--- BEGIN Text passage ---
Visual Communications Online Course
By Robert Gluckson, M.A.
View the masterpieces of visual art and discover powerful communications techniques. Learn the history of mass media to discover the "Whys" and "Hows" of communicating.
Whether you’re a communications student, a concerned parent, or an entry-level web designer, you can quickly absorb the principles of working with WORDS and PICTURES. Learn how communications techniques have developed in a survey of the masterpieces that have shaped our modern world.
At the beginning of human culture, people sought to communicate with each other across time and space, using technologies like cave paintings and the pyramids. As technologies developed – from wood block prints to computer screens – master communicators continued to develop the techniques that shape our ways of seeing.
This course will expose you to the masterpieces of communications arts, put them in historic context, and explain the basic principles and "rules" that each new technology developed. The survey will incorporate literally thousands of images to improve your MEDIA LITERACY. Simply seeing these masterworks can improve your own graphic design, advertising, or web pages, your work could explode in productivity, clarity, and power.
Discover the business and technological foundation for these new ways of seeing. By placing masterworks in historic context, you will understand both how and why communication principles developed. These insights will enable you to transfer what has worked in the past to the new demands of changing technologies. Web sites aren’t just a new way of communicating: they incorporate old ways with a new technology.
Course Description
Multi-media visual communications draw on the traditions of newspaper and magazine design, photojournalism, cartooning, graphic design, and fine art. Creating powerful media -- websites, ads, even greeting cards -- takes more than knowing software; creators need to understand how people read; what colors look good together; and what makes a telling image. Until now, most web programming courses paid little attention to these skills -- instead, they focused on software. The result is that programmers know the programs but have to re-create the wheel when it comes to learning how to communicate.
Each mass communications discipline has its own traditions, worked out over years of experiment and the contributions of the greatest creators in each field. For example, newspaper designers learned how to place photographs to draw readers INTO a story -- the photo encouraged the reader to linger. Without this insight, page designers might place pictures at the bottom of the page, encouraging viewer to jump down and then turn the page. Photojournalists learned how to tell stories from illustrators and learned composition tricks from painters.
This survey course will bring together the traditions from each visual discipline, from art to advertising, TV to modern Web Site design. The material comes from my experience teaching mass communications and art courses; graduate school communication courses; classic texts in each field; and the collected resources available to professionals in each field.
--- END Text passage ---
What to do
A: In the course description, which two technologies are named as early ways people communicated across time and space?
B: Using the course description, explain why newspaper designers learned to place photographs so that they draw readers into a story.
C: Please carry on the visual communications course description from its last sentence.
--- BEGIN Raw data ---
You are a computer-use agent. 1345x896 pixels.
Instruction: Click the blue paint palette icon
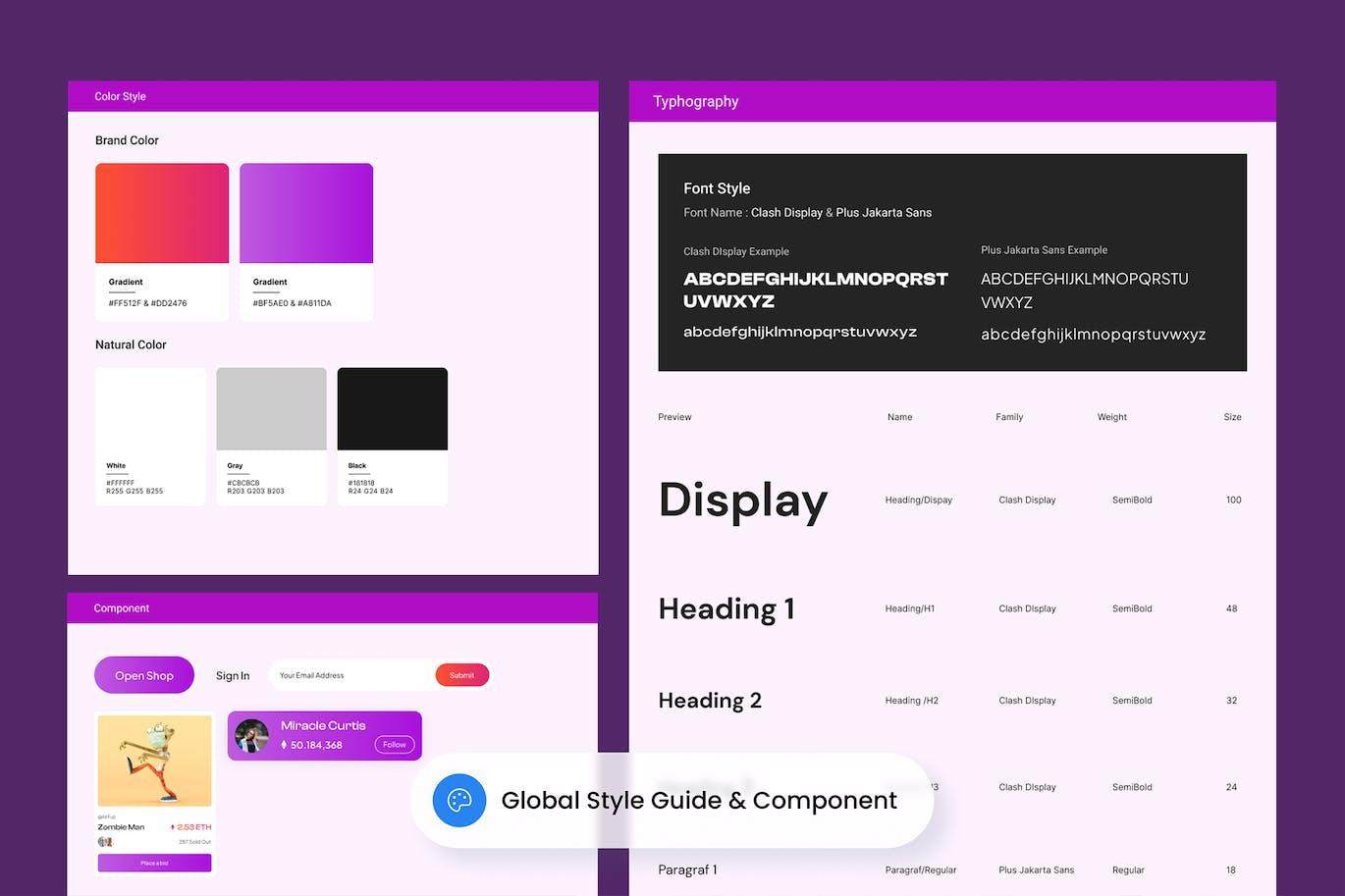[458, 800]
--- END Raw data ---
The results
A: Cave paintings and the pyramids.

B: A photograph placed that way encourages the reader to linger on the story. Without this insight, designers might put pictures at the bottom of the page, which would encourage the viewer to jump down and then turn the page.

C:
"A picture is worth a thousand words," says an old adage. Just as cultural literacy requires familiarity with the best a culture has to offer, visual literacy requires absorbing visual traditions. Studying the all-time greatest photographs and cartoons will go a long way toward explaining how to communicate with pictures.
Fortunately, we live in a time when these visual resources are readily available. Each discipline has a multitude of resources available. Annual awards celebrate the best work in each field, usually presented by a professional Association (the film industry's Academy Awards, Clios for the best television commercials, and the Pulitzer prize for photojournalism). Students will be led to the professional associations' Web pages. Further Web Resources will be drawn from the many academic and professional websites that celebrate the best each medium has to offer.
The course can be developed in two stages: first using using web resources, followed by streaming audio and video or televised presentations.
Content
Topics:
The Art of Seeing
Art History Methodology and Fine Art
Illustration from Cave Paintings to Wood Blocks
Prints and Posters
Photography
Advertising
Print Media, Part 1 -- Typography, Newspapers, Magazines, Books
Print Media, Part 2 -- Newsletters, Brochures, Business Cards
Motion Pictures and Animation: moving pictures and type
Multi-Media Web Design -- History and Esthetics
Each Topic will include viewing masterpieces of the medium. The work will be put in historic context and analysis of the technology that lead to the development of new techniques. Students will explore the contemporary business and discover the professional associations, conferences, and master texts.
Designed as a survey course, each discipline will be introduced in ten weekly installments. Students will interact with the material, do their own research, and apply what they learn to the basic design challenges of each medium. The course will be broadly oriented, so that the knowledge can be applied to any multi-media project, from a Power Point presentation to Web Site design, as well as Print Media. Students will leave the course the ability to tackle any problem with the conceptual tools from many disciplines. They will have the resources to do in-depth study on their own. With these basic skills and knowledge, students can learn more advanced design skills throughout their more technical software studies, and finish their schooling as designers as well as technicians.
Resources
Syllabus
Online lectures
Websites
Textbook (Visual Communications by Paul Lester)
Streaming Audio and Video Interviews with instructors and professionals (online)
The course can be developed in two stages. First, as an online course offered with web resources. Second, with original multi-media documentaries that can be produced as CDs or streaming audio/visual.
Audio Visual Presentations: For Stage Two, we'll create additional resources, as a multi-media online course licensed world-wide. In order to attract online students from other areas, we'll develop additional materials. To create the Stage Two materials, we'll interview top media professionals and academics, in the tradition of the Media Waves and American Cinema documentaries. Interviews can be conducted both online and at international conferences.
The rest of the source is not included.